File and directory structure¶
The top-level directory of the Warehouse repo contains files including:
LICENSE
CONTRIBUTING.rst
(the contribution guide)README.rst
requirements.txt
for the Warehouse virtual environmentDockerfile
: creates the Docker containers that Warehouse runs indocker-compose.yml
file configures Docker Composesetup.cfg
for test configurationMakefile
: commands to spin up Docker Compose and the Docker containers, run the linter and other tests, etc.files associated with Warehouse’s front end, e.g.,
webpack.config.js
Directories within the repository:
bin/ - high-level scripts for Docker, Continuous Integration, and Makefile commands
dev/ - assets for developer environment
tests/ - tests
warehouse/ - code in modules
accounts/ - user accounts
admin/ - application-administrator-specific
banners/ - notification banners
cache/ - caching
classifiers/ - frame trove classifiers
cli/ - entry scripts and the interactive shell
email/ - services for sending emails
i18n/ - internationalization
integrations/ - integrations with other services
legacy/ - most of the read-only APIs implemented here
locale/ - internationalization
macaroons/ - API token support
manage/ - logged-in user functionality (i.e., manage account & owned/maintained projects)
metrics/ - services for recording metrics
migrations/ - changes to the database schema
oidc/ - Trusted Publishing support
organizations/ - organization accounts
packaging/ - core packaging models (projects, releases, files)
rate_limiting/ - rate limiting to prevent abuse
search/ - utilities for building and querying the search index
sitemap/ - site maps
sponsors/ - sponsors management
static/ - static site assets
templates/ - Jinja templates for web pages, emails, etc.
utils/ - various utilities Warehouse uses
Historical context & deprecations¶
For the history of Python packaging and distribution, see the PyPA history page.
From the early 2000s till April 2018, the legacy PyPI codebase, not Warehouse, powered PyPI. Warehouse deliberately does not provide some features that users may be used to from the legacy site, such as:
“hidden releases”
uploading to pythonhosted.com documentation hosting (discussion and plans)
download counts visible in the API (instead, use the Google BigQuery service)

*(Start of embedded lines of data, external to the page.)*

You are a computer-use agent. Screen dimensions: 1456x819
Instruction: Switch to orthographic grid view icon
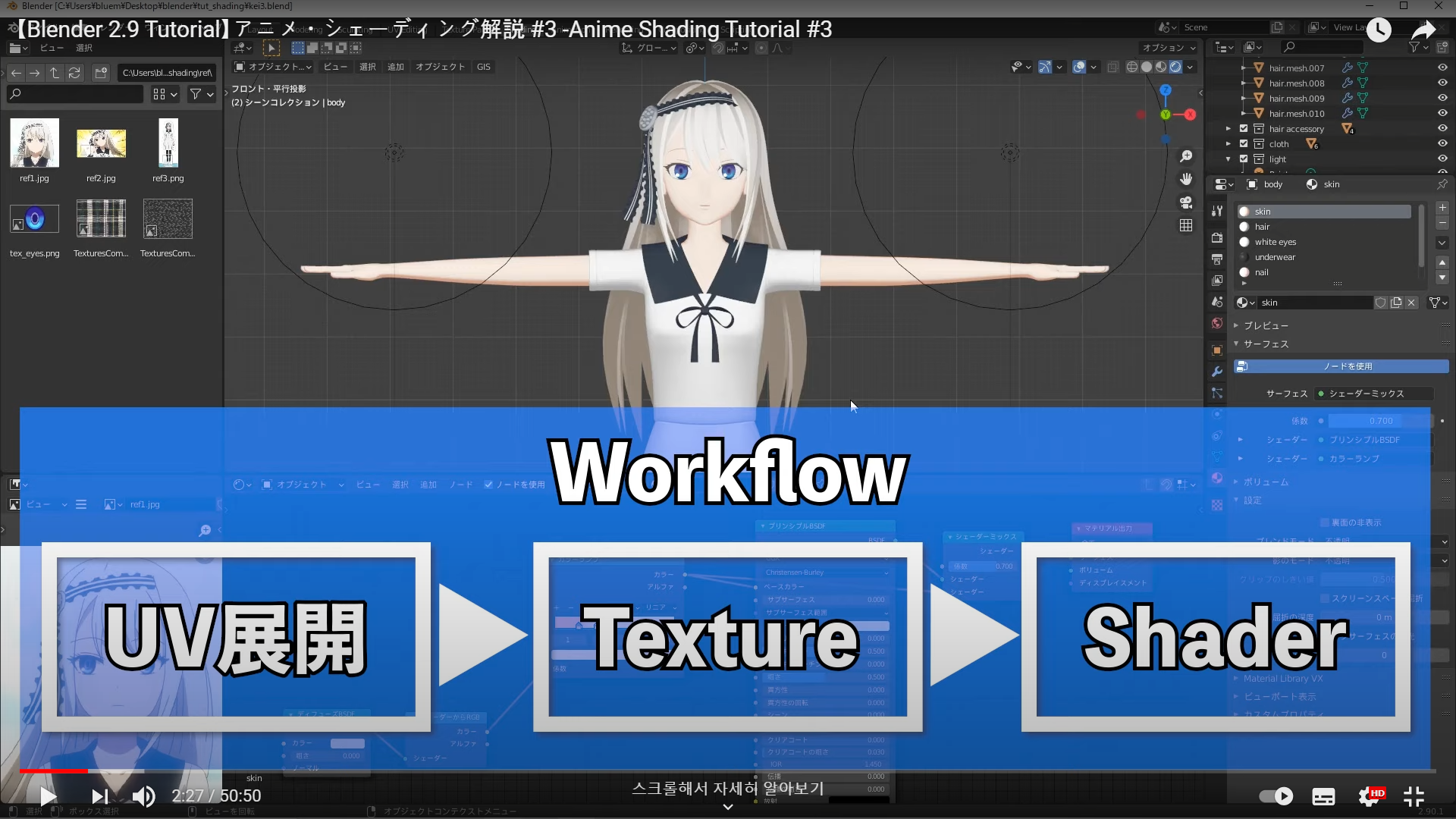[1186, 225]
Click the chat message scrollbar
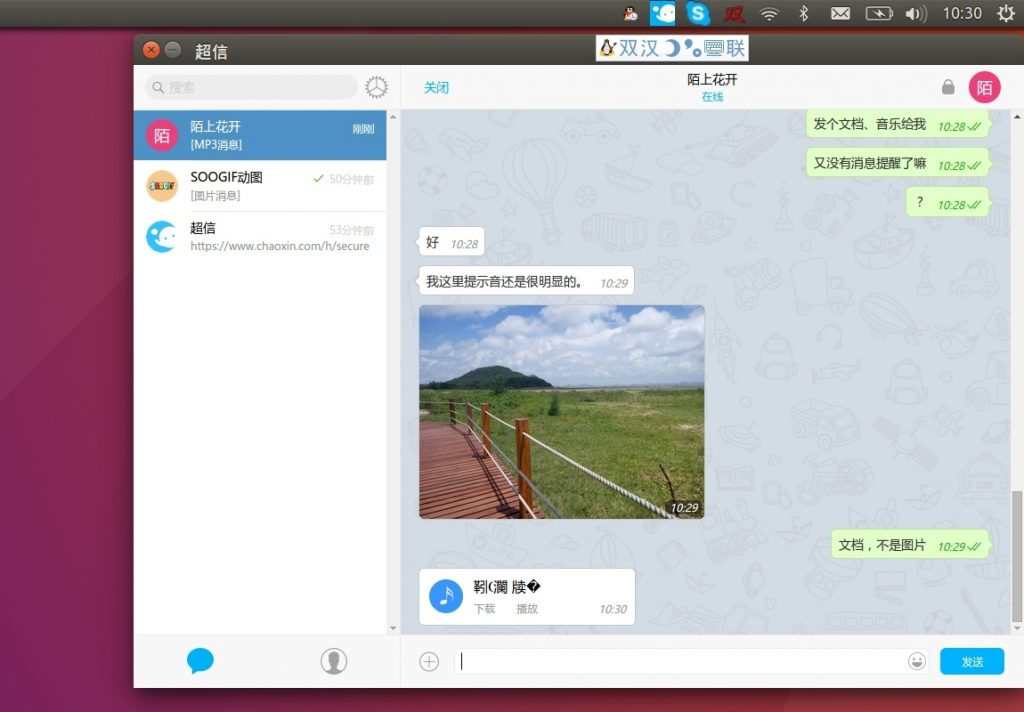This screenshot has width=1024, height=712. tap(1017, 555)
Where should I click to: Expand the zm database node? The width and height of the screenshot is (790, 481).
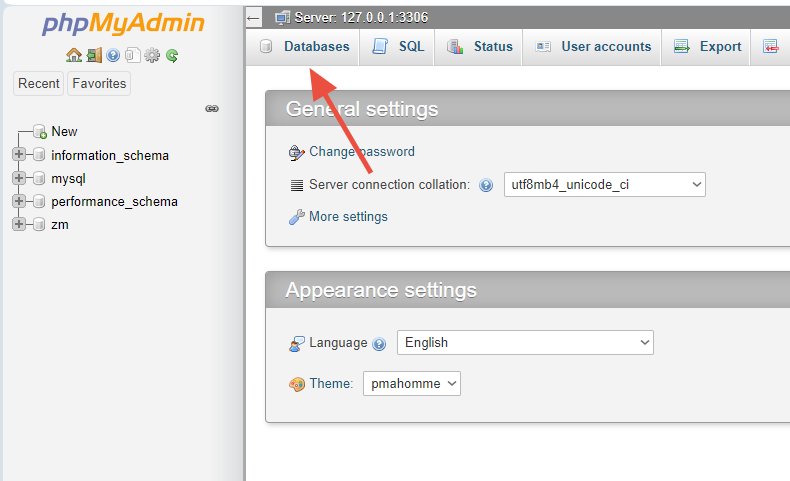pyautogui.click(x=19, y=224)
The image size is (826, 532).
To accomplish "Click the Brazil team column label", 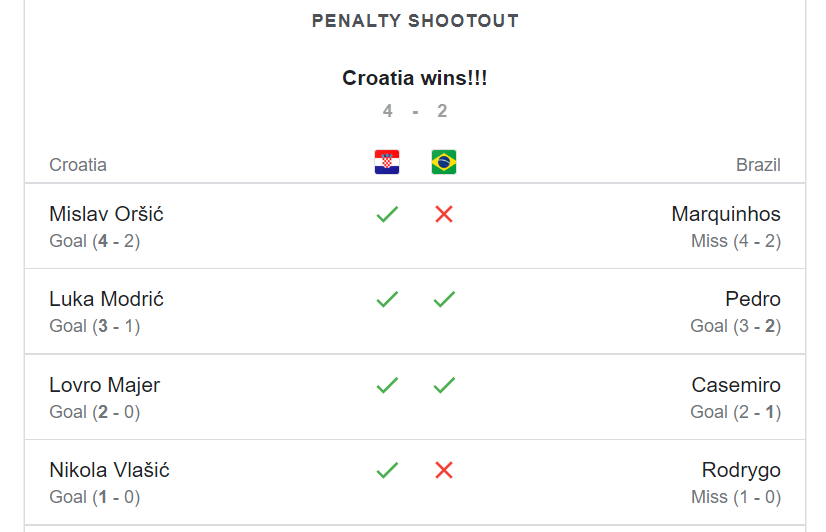I will click(758, 165).
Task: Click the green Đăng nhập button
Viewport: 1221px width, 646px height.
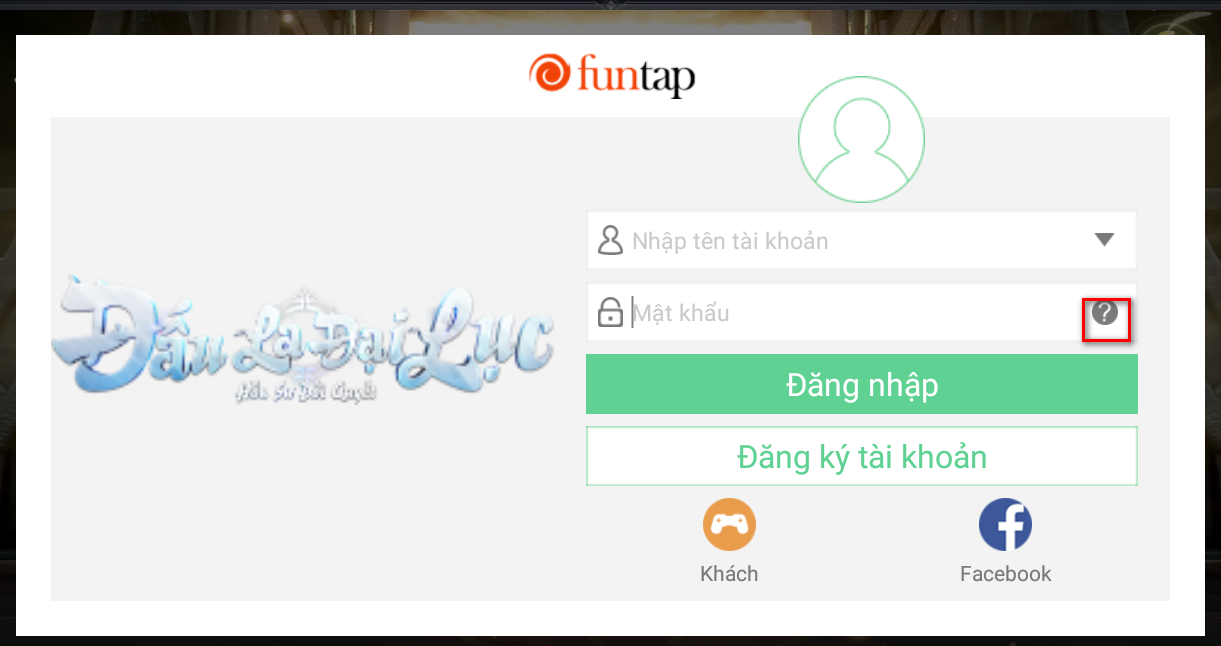Action: tap(861, 384)
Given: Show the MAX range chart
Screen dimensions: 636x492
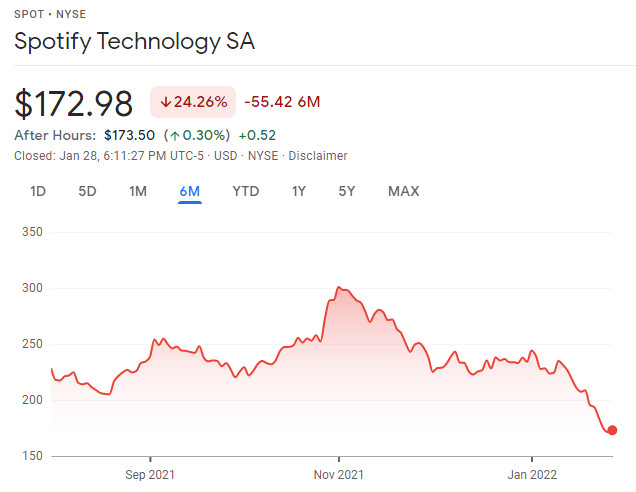Looking at the screenshot, I should [403, 191].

key management: PyPI no longer has a UI for users to manage GPG or SSH public keys
uploading new releases via the web UI: instead, maintainers should use the command-line tool Twine
updating release descriptions via the web UI: instead, to update release metadata, you need to upload a new release (discussion)
uploading a package without first verifying an email address
GPG/PGP signatures for packages (no longer visible in the web UI or index, but retrievable by appending an
.asc
if the signature exists)OpenID and Google auth login are no longer supported.